__Page excerpt__
● ● ● ●

Murray, ranked number two in the world behind Djokovic, has been outspoken on drug use in the sport in recent weeks and welcomed the ban imposed on Maria Sharapova following her failed test for meldonium at the Australian Open.

The Scot, who was beaten by Rafael Nadal in the Monte Carlo Masters semi-final on Saturday, has also talked of being suspicious of opponents who he thought were not getting tired in matches.

And Becker, a six-time grand slam winner, has accused Murray of being “out of order”.

Speaking at the Laureus World Sport Awards, the German told the Daily Mail: “We have random drug-testing and unless it’s proven, they are 100 per cent innocent.

“So to assume something because somebody has won a grand slam or is fitter is totally out of order. Andy is one of the fittest players on the tour – he often outlasts players and nobody is questioning his ethics.

● ● ● ●

__Data extracts__
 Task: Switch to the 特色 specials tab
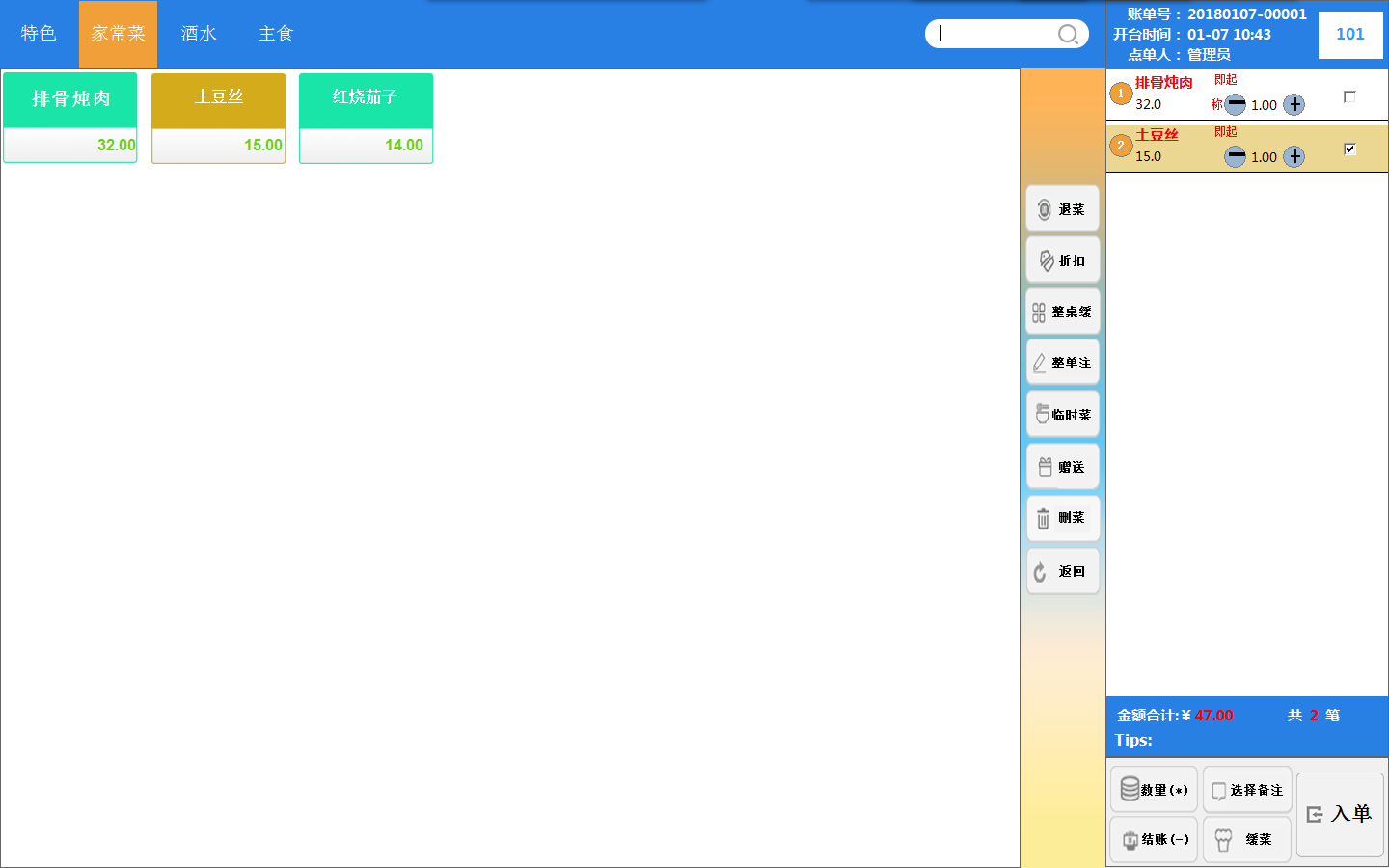point(39,34)
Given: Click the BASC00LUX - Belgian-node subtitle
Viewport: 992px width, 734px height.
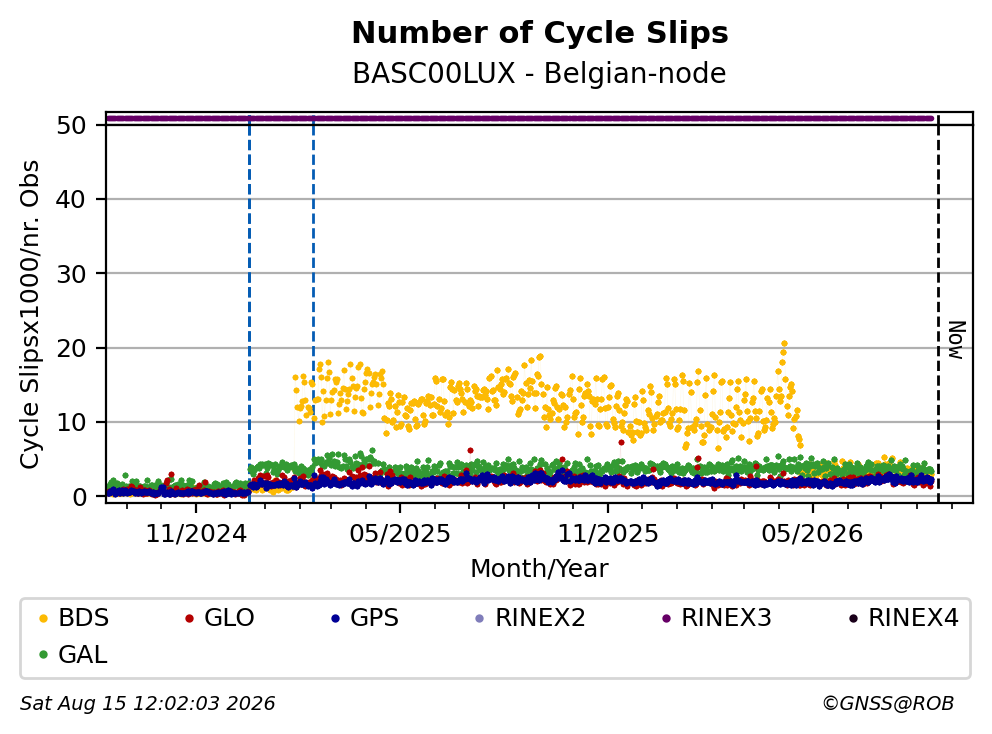Looking at the screenshot, I should tap(539, 73).
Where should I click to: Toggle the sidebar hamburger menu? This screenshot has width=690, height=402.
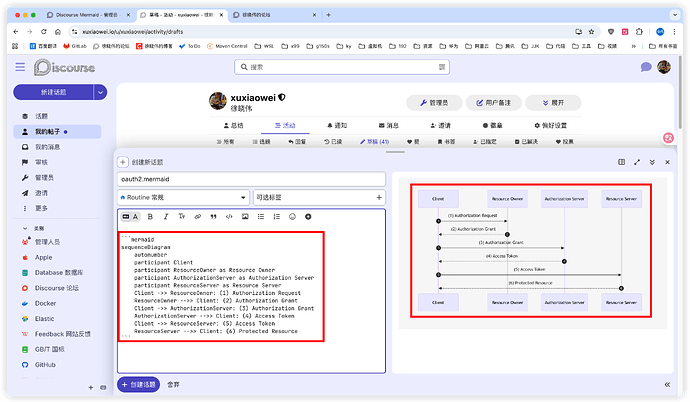[20, 66]
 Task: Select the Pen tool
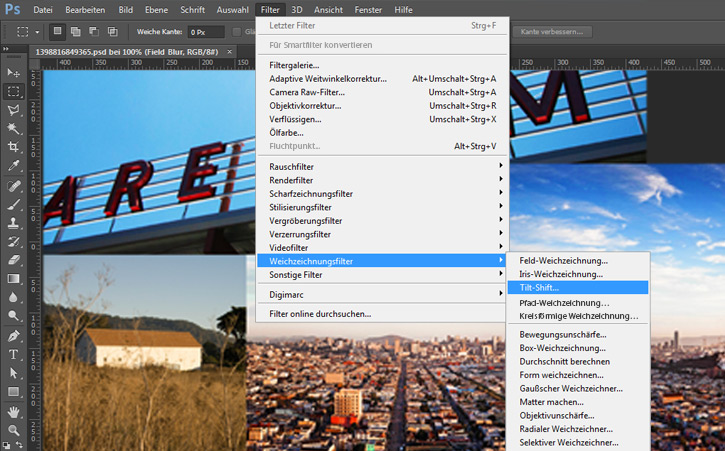pyautogui.click(x=14, y=335)
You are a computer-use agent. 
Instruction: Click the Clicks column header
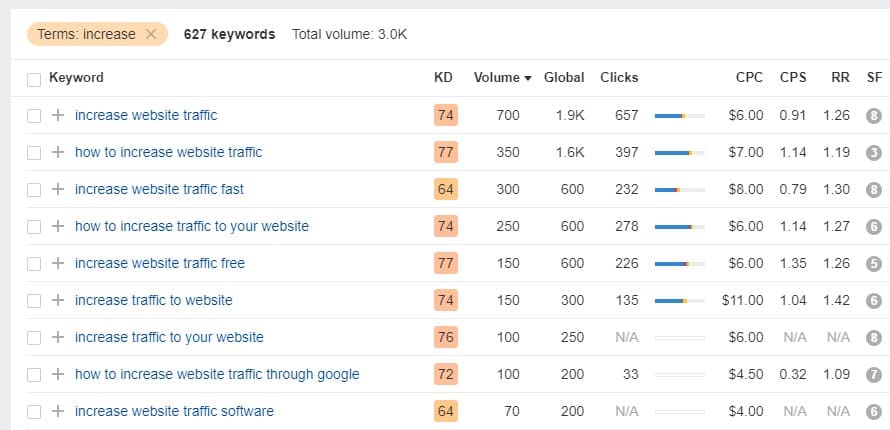[619, 78]
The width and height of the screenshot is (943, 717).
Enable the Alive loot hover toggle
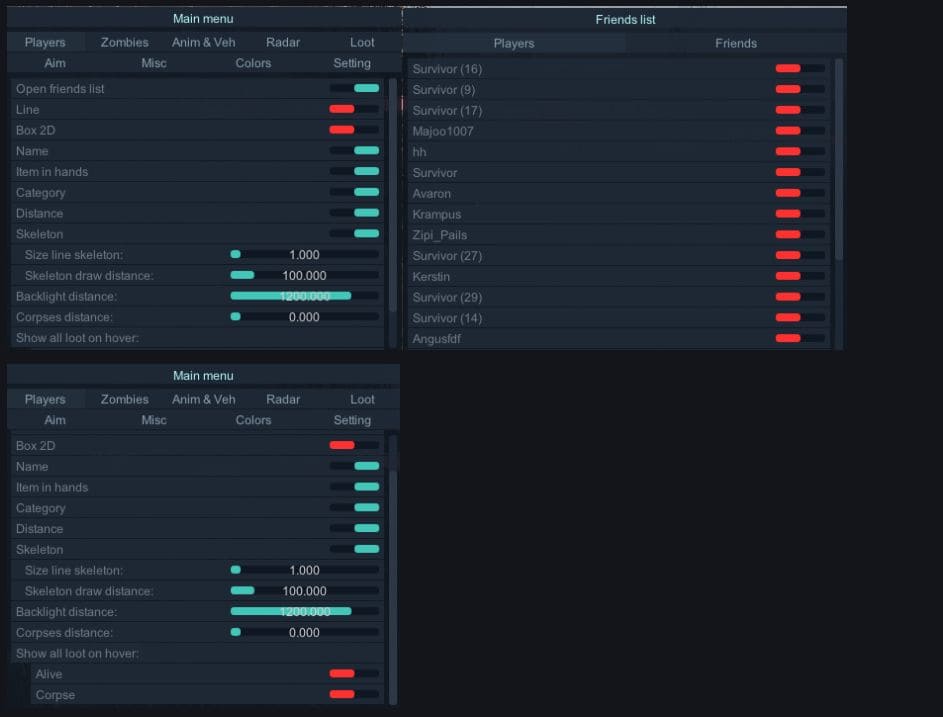(354, 674)
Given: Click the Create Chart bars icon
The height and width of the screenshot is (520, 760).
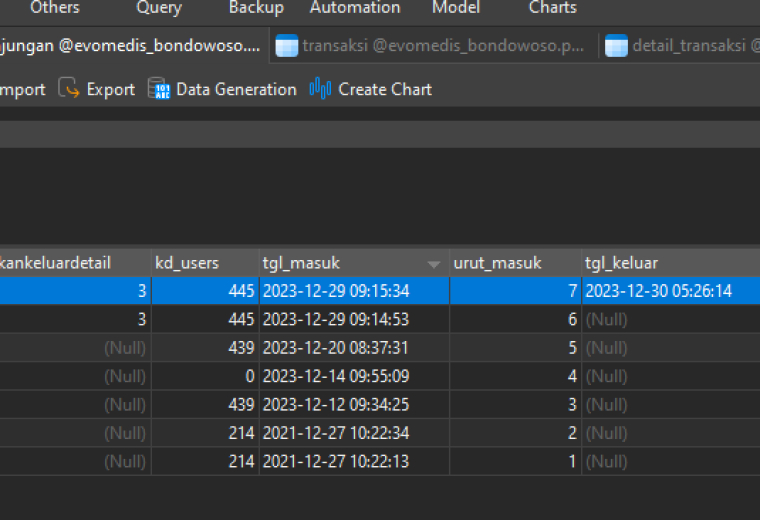Looking at the screenshot, I should pyautogui.click(x=320, y=89).
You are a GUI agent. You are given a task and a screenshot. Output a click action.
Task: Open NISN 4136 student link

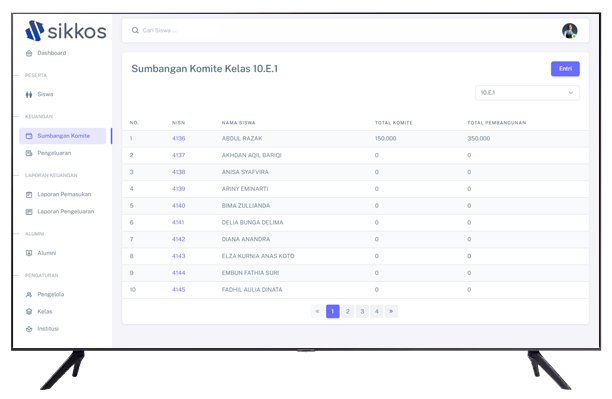point(178,138)
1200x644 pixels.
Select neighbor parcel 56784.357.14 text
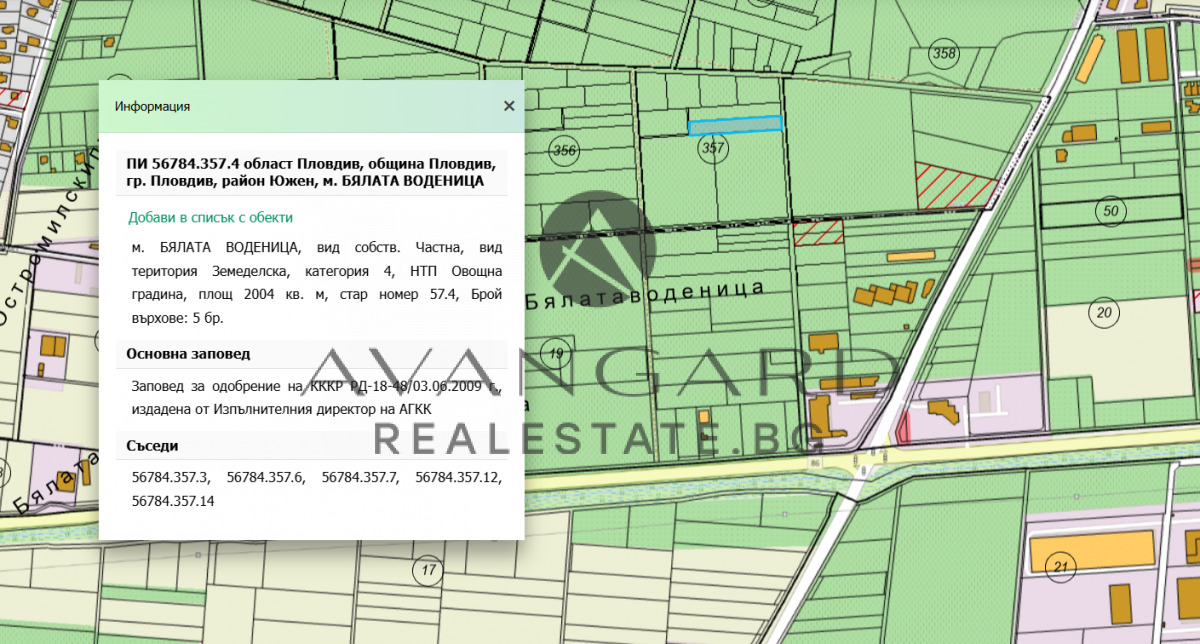173,500
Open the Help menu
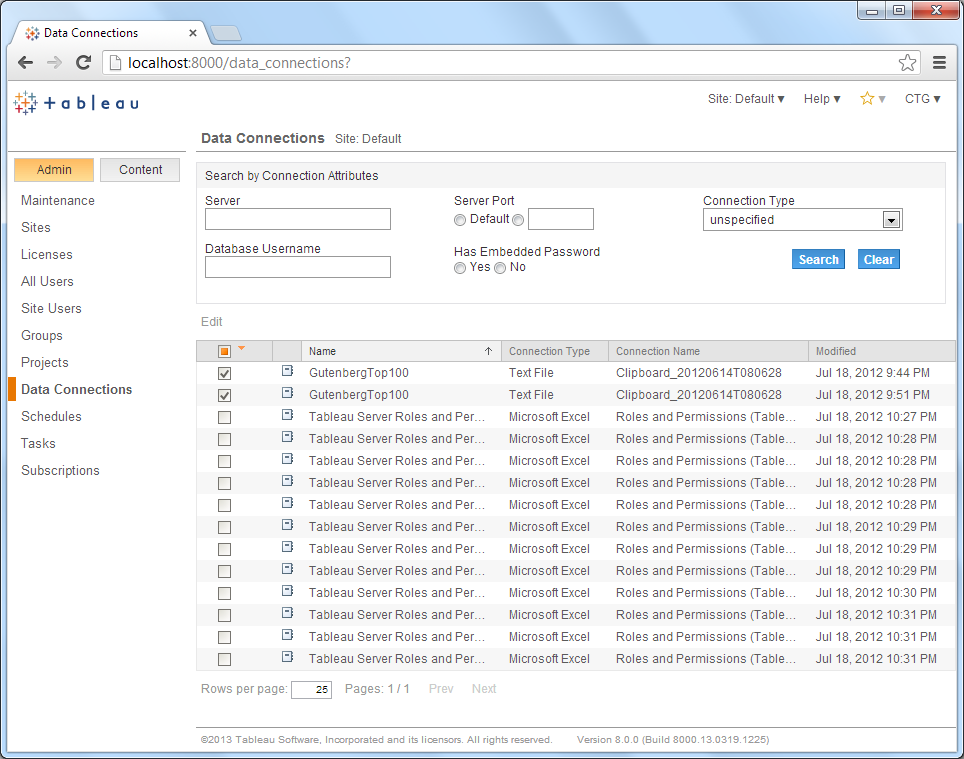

● ● ● ●

__Prompt 1__
In the excerpt about Boris Becker criticizing Andy Murray, who beat Murray in the Monte Carlo Masters semi-final?
__Prompt 2__
Please continue the excerpt about Boris Becker criticizing Andy Murray, picking up after its final sentence.

__Answer box 1__
Rafael Nadal

__Answer box 2__
“I believe 100 per cent Andy is clean. Roger (Federer) is clean, Rafa is clean, all these guys are clean. Novak gets tested a lot. That can mean twice in a grand slam.”

Murray had told the Mail On Sunday: “I have played against players and thought, ‘They won’t go away’ or ‘They don’t seem to be getting tired’.

“Have I ever been suspicious of someone? Yeah. You hear things. It’s harder to tell in our sport as people can make big improvements to a stroke or start serving better because they have made technical changes.

“If it’s purely physical and you’re watching someone playing six-hour matches over and over and showing no signs of being tired, you’d look at that.”